Depuis quelques jours Jacquemus semble particulièrement (et soudainement) investi dans la lutte antiraciste. Comme beaucoup, il a posté son triptyque Black Lives Matter et a appelé à manifester (et était bien présent à la manifestation “La vérité pour Adama” le 3 juin dernier à Paris). Le genre d’action et de comportement qu’on a tous envie d’encourager. Pourtant sur les réseaux, de nombreux internautes n’ont pas pu s’empêcher de repartager son intervention sur le plateau de Quotidien le 3 avril 2018.

Alors que plusieurs créateurs – Simon Porte Jacquemus, Karl Lagerfeld, Isabel Marant et Olivier Rousteing – sont invité.e.s pendant l’émission à réagir à la nomination de Virgil Abloh chez Louis Vuitton Homme (premier Afro-Américain à obtenir ce poste), Olivier – jusqu’ici seule personne noire à la tête du grande maison de luxe française (Balmain) – commence à expliquer le symbole fort et l’impact que peut avoir cette nomination dans l’industrie en précisant qu’il est évidemment primordial de mentionner sa couleur de peau (à voir ci-dessous dans le 9e slide de notre post instagram).

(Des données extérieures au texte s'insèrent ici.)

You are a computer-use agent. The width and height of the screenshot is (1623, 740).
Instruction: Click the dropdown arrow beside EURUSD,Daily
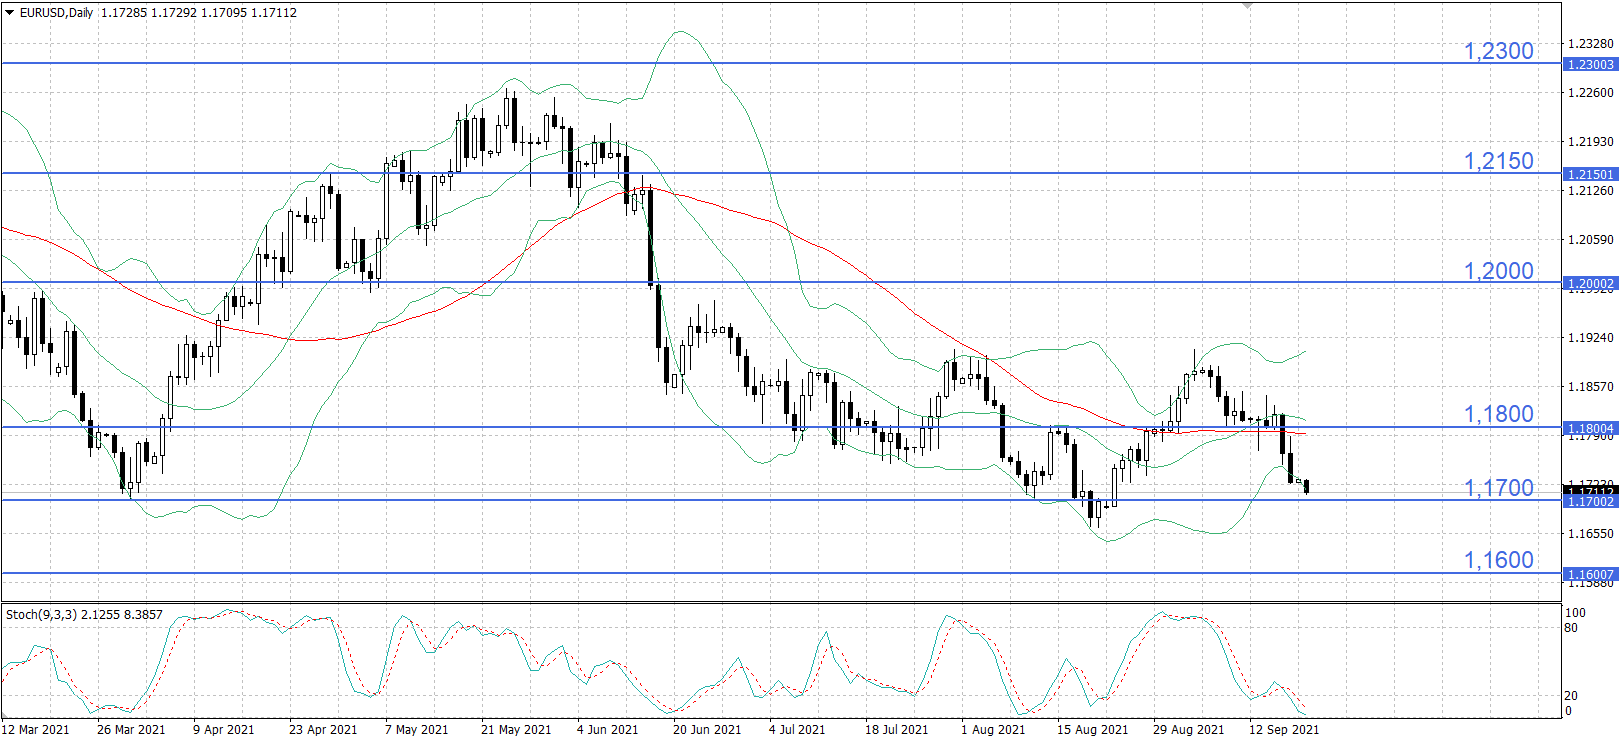[10, 13]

Hélas, Olivier a à peine le temps de donner son opinion que les trois autres créateurs blancs lui font un  “whitesplaining” aberrant en lui disant que ça n’est pas ça le sujet et que c’est son “talent avant tout” qui compte. “Ça ne doit pas être ça la nouvelle. Ça doit être ses créations… Même si je comprends que c’est important”, assène Jacquemus en coupant la parole à Rousteing. Cette intervention peut paraître anodine mais elle vient prouver une fois de plus la non-considération de la parole des personnes racisées sur des sujets qui les concernent en premier lieu ; et elle vient aussi illustrer la manière dont le racisme latent et systémique de l’industrie peut se manifester au quotidien.

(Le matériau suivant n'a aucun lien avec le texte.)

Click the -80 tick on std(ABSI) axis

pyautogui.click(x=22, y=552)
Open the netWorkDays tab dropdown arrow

C’est donc aussi et surtout ces comportements problématiques qu’il va falloir changer. Lutter contre le racisme dans la mode, ce n’est pas juste faire défiler des mannequins de toute origine en prônant la diversité et l’inclusivité. C’est aussi réfléchir à comment démanteler tout un système de dominance et de préjugés et ne pas non plus tomber dans la récupération douteuse à l’instar de Comme des Garçons. La marque japonaise vient de sortir une collection capsule caritative Black Lives Matter alors que la saison dernière elle avait été conspuée pour avoir fait porter des perruques cornrows à ses mannequins blancs… Vous voyez le problème ?

LE SCANDALE D’APPROPRIATION CULTUREL PAR COMME DES GARÇONS POINTÉ DU DOIGT PAR LE COMPTE HAUTELEMODE SUR INSTAGRAM

Si la mode – avec sa recherche constante de profit, avec son impact écologique désastreux, avec le développement absurde de toujours plus de lignes et de collections, avec l’incitation à la consommation – veut vraiment combattre et éradiquer le racisme dans ses rangs et au-delà, elle va devoir détruire et renverser tout son système.

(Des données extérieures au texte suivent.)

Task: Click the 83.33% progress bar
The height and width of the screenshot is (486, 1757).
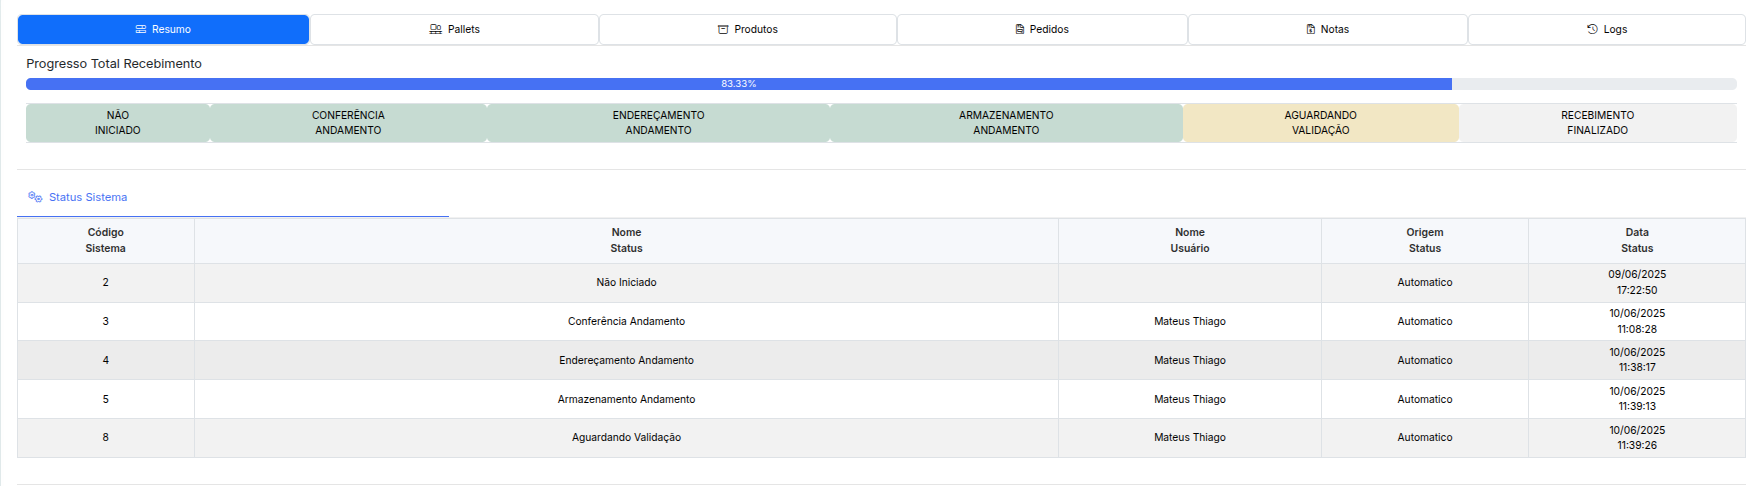Action: point(739,84)
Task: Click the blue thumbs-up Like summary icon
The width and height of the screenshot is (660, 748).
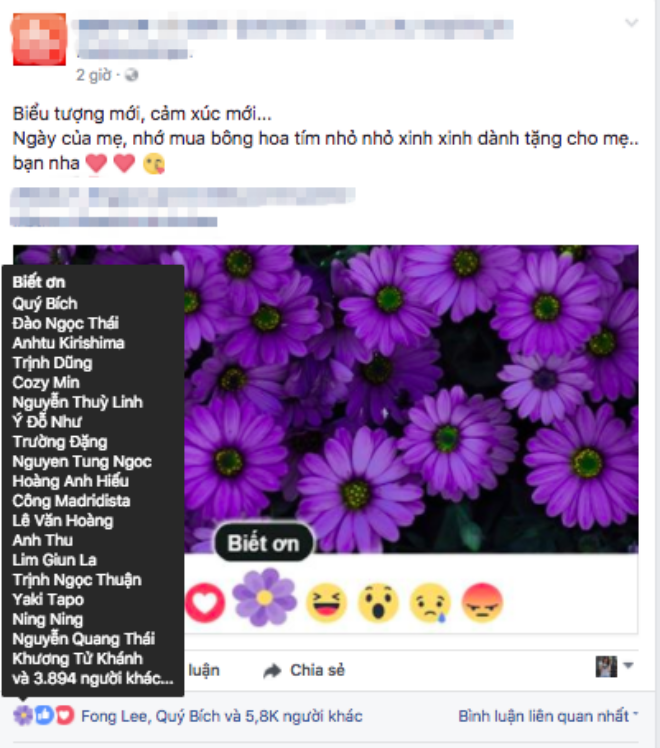Action: [x=44, y=715]

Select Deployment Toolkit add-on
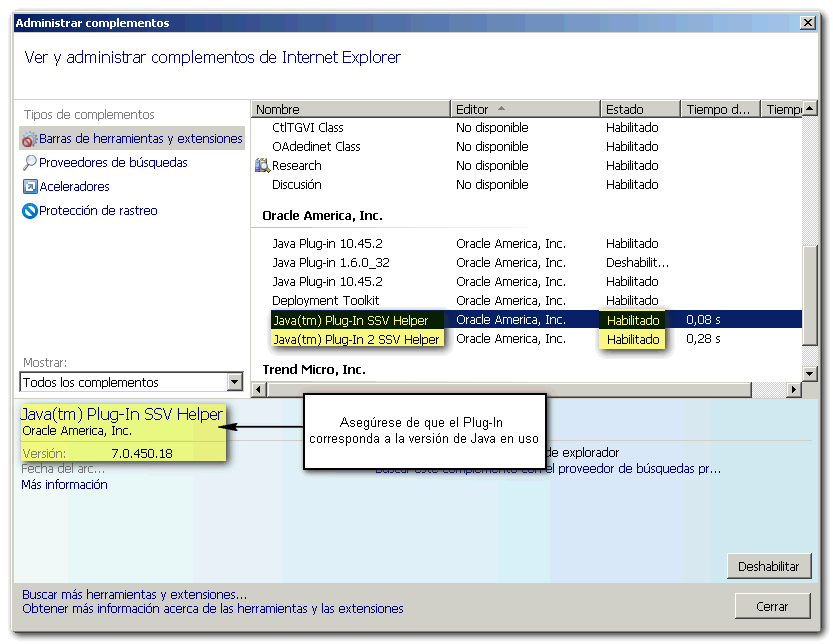point(326,301)
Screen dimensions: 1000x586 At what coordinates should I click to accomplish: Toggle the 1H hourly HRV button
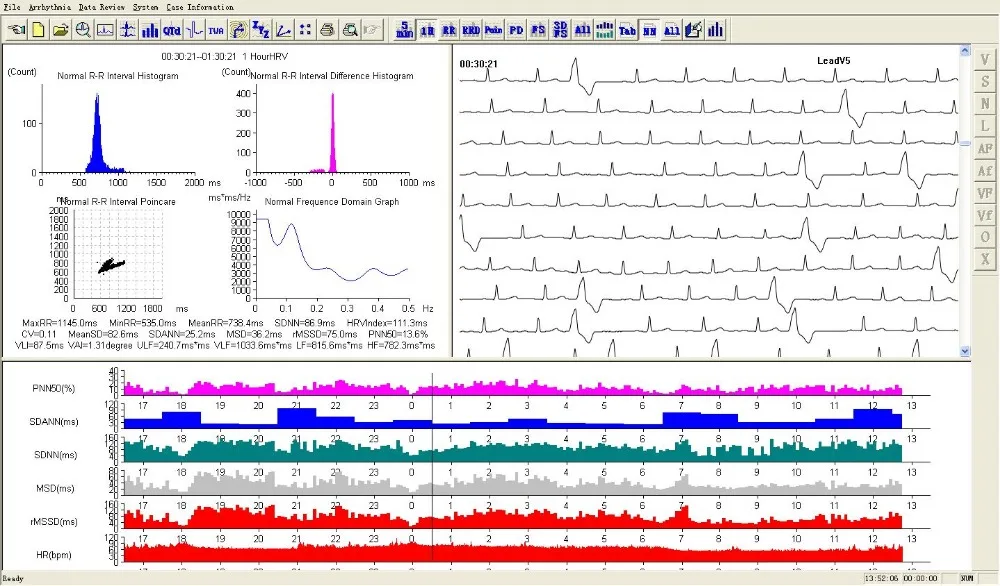click(427, 29)
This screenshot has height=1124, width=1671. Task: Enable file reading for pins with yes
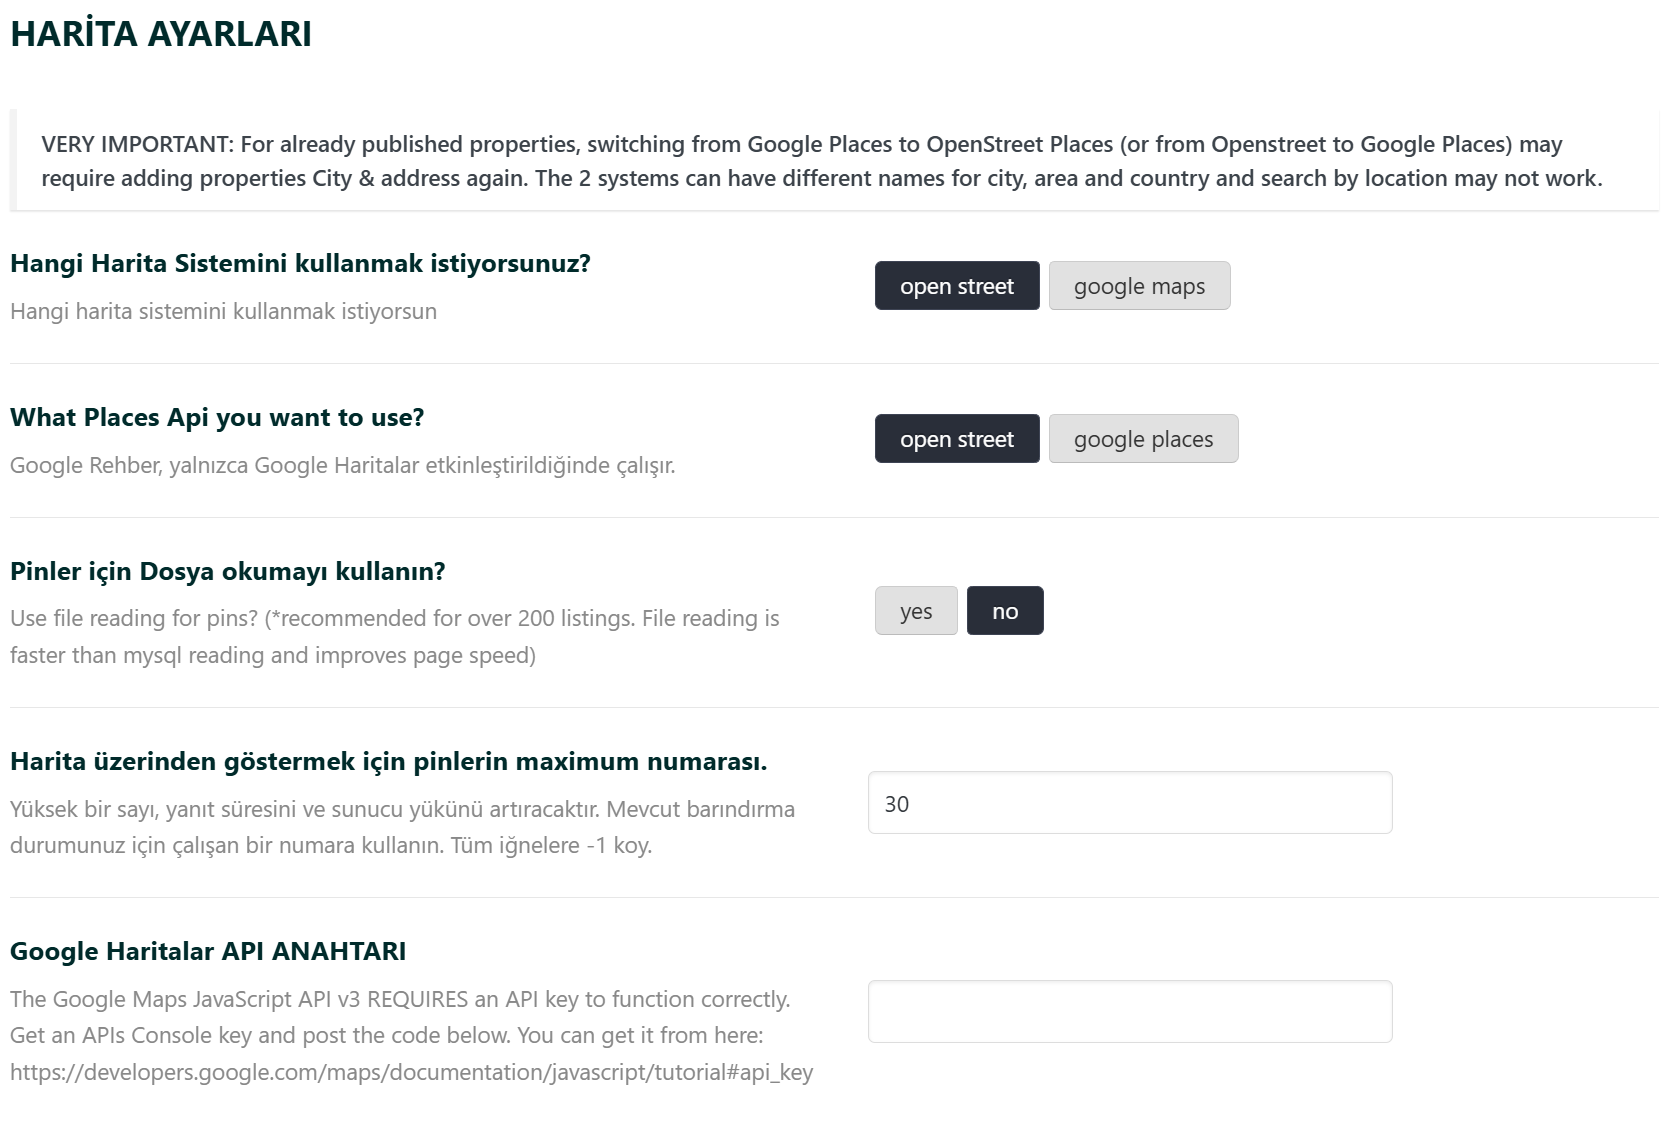point(916,611)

Car, comme le démontre depuis quelques jours le compte Respectable Lawyer sur Twitter (@RespectableLaw) en rappelant aux marques soudainement pseudo-engagées dans le combat contre les discriminations la façon dont elles exploitent telle ou telle type de population racisée pour confectionner leur produit au sein de l’industrie textile (sweatshops et compagnie en Asie, en Afrique et en Amérique du Sud), la véritable lutte contre le racisme est indissociable de la lutte des classes. Un sujet sur lequel la philosophe et militante afro-féministe américaine Angela Davis avait déjà travaillé dans les années 70 et qu’elle s’efforçait de partager à qui voulait bien l’entendre : “Je crois qu’il faut projeter la libération des Noirs dans le contexte de la libération de toutes les nationalités opprimées et de la libération de la classe ouvrière”, expliquait-elle en 1975 au micro de France Culture. 45 ans plus tard, il serait peut-être bienvenu de l’écouter pour de bon.